NEW YORK — Despite positive same-store sales for many apparel retailers, analysts predict consumer spending will soften heading into the summer shopping months and back-to-school season.

The decline in the Conference Board’s Consumer Confidence Index for May shows consumers are weary of excess spending as gas prices exceed $3 a gallon and rising interest rates continue to loom.

The index, which now stands at 103.2, down from 109.8 in April, is the lowest it has been since the aftermath of the hurricanes last summer. While the dip was not as big as analysts expected, it still showed shoppers are not as eager to spend money.

“The Consumer Confidence Index shows the economy is slowing down,” said Lynn Franco, director of the Conference Board Consumer Research Center. “Consumers are a bit apprehensive about the outlook.”

While the employment rate is solid for the moment, anticipation of a possible cooling down of the job market seems to be a major force in weakening consumer confidence. According to the index, consumers expecting less job availability rose to 18.2 percent from 16.3 percent in April, and those expecting their incomes to increase declined to 16.6 percent from 18 percent.

“Consumers are worried about where the economy and their income is headed,” Franco explained.

Regardless of these economic factors, retailers such as J.C. Penney Co. and Target Corp. reported unexpectedly strong May sales.

The International Council of Shopping Centers’ sales tally of 52 retailers rose 4.1 percent in May, better than the 3.2 percent gain expected.
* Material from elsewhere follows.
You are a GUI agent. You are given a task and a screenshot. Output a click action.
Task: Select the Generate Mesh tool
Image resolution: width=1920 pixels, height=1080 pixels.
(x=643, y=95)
Wal-Mart, however, was saddled with weaker-than-projected sales, as their consumers, most from low-income households, felt the weight of higher gasoline prices.

“We are coming off strong months with strong comparable-store sales in April and May, but we expect retail sales will soften as the year goes on,” said Philip Zahn, retail analyst at Fitch Ratings. “The most pressure will be on the lower-income consumer. We will see a shift away from more discretionary spending to spending on only necessities such as food.”

While Zahn said he does not think there will be much change in the spending of higher income households, the National Retail Federation’s 2006 Gas Prices Consumer Intentions and Actions Survey found that 69.3 percent of shoppers with household incomes of $50,000 or higher say gas prices are negatively affecting their spending, compared to 59.1 percent in 2005.

This story first appeared in the June 12, 2006 issue of WWD. Subscribe Today.

BIGresearch, an Ohio-based business development firm, also reported that 27.2 percent of shoppers are trimming their summer clothing budget, forcing retailers to deliver the best value for the dollar.

“The consumer remains addicted to spending, but we do believe the growth rates for apparel and consumer spending will slow down this year,” said Marie Driscoll, equity analyst at Standard and Poor’s ratings service.